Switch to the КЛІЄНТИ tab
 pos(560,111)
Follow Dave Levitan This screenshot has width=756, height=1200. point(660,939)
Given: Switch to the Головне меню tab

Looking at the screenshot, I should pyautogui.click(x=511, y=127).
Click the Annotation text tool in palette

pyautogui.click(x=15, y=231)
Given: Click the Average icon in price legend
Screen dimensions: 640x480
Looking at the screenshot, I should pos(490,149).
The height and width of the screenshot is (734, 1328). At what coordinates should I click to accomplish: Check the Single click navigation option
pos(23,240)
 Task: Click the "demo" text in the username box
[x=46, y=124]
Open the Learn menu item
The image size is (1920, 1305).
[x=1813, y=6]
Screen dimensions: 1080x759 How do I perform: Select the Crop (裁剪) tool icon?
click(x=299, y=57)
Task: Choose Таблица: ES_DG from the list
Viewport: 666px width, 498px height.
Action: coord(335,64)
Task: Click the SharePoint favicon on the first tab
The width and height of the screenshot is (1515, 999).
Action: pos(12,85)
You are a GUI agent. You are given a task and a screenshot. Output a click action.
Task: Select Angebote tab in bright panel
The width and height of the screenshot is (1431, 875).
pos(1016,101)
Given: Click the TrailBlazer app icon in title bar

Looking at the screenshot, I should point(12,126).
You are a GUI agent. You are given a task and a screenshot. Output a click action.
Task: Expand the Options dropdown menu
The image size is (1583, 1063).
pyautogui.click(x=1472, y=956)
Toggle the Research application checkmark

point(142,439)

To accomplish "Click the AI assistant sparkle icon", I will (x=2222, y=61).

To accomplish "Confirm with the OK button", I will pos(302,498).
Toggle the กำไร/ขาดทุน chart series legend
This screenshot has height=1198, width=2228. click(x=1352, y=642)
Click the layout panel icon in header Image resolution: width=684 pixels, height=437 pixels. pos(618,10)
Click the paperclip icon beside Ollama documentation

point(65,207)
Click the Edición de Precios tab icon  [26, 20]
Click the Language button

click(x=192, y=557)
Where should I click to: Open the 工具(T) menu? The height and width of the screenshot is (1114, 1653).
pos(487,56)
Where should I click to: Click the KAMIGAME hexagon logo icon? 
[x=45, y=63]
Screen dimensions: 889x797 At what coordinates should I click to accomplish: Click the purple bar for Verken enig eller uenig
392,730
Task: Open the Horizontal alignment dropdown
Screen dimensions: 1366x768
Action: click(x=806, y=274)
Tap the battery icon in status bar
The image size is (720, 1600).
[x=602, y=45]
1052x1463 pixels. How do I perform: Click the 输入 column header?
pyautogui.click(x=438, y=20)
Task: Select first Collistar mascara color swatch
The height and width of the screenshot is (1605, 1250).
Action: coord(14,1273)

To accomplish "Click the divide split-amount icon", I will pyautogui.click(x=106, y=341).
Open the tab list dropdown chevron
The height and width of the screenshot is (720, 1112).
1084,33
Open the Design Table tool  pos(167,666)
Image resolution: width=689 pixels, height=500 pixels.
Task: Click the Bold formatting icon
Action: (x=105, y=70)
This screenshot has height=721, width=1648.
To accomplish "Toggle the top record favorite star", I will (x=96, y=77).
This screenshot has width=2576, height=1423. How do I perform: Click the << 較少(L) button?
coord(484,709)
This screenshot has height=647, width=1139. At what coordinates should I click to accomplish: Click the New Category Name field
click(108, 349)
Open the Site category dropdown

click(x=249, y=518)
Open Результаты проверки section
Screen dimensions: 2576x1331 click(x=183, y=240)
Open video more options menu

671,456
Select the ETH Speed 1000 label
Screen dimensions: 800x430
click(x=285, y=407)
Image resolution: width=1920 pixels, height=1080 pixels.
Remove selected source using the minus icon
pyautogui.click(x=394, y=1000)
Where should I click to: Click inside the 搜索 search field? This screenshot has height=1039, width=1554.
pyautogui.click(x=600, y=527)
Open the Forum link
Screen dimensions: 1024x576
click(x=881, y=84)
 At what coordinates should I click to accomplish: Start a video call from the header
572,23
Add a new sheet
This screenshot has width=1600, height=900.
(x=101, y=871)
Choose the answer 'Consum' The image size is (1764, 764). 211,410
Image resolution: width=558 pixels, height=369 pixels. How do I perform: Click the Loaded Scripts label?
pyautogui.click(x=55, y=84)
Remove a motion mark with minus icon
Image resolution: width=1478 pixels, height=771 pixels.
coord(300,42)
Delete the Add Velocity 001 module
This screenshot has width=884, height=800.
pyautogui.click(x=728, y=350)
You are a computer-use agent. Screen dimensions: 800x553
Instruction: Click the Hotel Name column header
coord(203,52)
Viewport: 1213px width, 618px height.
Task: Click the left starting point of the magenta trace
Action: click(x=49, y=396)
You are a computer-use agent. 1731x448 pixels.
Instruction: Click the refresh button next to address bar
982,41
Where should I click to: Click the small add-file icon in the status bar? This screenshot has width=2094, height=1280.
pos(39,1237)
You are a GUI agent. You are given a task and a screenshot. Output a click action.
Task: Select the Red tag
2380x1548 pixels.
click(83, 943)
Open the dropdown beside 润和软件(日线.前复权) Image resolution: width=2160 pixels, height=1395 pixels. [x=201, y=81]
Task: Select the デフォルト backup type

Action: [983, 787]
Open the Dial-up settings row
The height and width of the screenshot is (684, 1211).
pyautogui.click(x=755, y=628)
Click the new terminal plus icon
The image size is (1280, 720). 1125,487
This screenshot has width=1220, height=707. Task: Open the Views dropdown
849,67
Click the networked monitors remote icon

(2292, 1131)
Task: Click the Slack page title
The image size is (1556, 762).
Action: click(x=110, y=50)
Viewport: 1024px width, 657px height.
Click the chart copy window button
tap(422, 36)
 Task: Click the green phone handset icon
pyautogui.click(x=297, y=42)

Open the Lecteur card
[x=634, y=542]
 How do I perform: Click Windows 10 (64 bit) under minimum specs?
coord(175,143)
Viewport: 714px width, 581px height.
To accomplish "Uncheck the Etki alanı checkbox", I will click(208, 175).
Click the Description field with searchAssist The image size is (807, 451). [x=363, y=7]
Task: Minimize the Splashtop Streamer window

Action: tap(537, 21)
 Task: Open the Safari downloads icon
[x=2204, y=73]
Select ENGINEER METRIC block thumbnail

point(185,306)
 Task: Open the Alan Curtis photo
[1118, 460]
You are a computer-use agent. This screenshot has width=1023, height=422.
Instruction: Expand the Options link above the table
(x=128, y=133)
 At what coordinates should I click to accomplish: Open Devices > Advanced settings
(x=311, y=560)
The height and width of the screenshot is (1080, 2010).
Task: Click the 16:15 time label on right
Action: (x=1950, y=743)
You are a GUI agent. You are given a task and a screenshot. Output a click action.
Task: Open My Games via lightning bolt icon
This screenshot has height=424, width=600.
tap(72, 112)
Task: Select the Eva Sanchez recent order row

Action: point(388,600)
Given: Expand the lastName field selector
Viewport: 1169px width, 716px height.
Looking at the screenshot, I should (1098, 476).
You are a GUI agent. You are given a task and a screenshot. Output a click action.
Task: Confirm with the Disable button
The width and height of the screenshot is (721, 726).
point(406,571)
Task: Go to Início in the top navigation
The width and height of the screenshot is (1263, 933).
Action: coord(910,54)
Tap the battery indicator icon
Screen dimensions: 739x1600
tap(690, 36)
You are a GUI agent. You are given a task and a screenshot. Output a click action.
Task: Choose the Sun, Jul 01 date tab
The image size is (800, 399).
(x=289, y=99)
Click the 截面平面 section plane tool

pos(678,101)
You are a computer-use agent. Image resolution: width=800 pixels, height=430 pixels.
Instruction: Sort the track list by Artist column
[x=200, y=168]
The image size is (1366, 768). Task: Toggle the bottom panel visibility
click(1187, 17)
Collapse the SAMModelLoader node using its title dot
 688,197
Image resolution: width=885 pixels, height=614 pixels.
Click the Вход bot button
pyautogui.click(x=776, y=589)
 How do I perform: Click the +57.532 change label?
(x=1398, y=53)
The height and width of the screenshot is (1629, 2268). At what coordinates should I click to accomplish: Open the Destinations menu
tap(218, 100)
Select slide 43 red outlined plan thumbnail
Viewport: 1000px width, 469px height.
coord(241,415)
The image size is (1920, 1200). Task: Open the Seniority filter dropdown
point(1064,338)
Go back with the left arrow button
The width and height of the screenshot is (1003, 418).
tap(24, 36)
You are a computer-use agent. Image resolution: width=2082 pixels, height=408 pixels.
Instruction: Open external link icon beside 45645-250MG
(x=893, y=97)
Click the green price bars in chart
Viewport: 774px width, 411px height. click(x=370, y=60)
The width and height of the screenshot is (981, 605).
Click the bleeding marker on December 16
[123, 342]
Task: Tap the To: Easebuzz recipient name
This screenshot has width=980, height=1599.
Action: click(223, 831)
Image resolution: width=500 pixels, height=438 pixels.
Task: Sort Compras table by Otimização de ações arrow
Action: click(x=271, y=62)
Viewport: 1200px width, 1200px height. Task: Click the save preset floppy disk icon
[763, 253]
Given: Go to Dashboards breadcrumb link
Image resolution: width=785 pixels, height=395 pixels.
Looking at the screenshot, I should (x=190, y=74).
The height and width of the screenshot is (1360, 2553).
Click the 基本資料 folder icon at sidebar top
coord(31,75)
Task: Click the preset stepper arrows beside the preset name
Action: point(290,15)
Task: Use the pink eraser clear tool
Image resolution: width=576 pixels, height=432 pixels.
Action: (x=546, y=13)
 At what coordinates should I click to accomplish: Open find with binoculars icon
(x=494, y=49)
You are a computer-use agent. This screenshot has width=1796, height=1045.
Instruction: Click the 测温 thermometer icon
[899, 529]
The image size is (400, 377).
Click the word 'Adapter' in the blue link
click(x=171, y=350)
++++
Copy the items starting at the first line and ending at the line containing "Follow Dave Levitan", replacing "Switch" with "Change" and changing nothing else.

Change to the КЛІЄНТИ tab
 pos(560,111)
Follow Dave Levitan This screenshot has width=756, height=1200. point(660,939)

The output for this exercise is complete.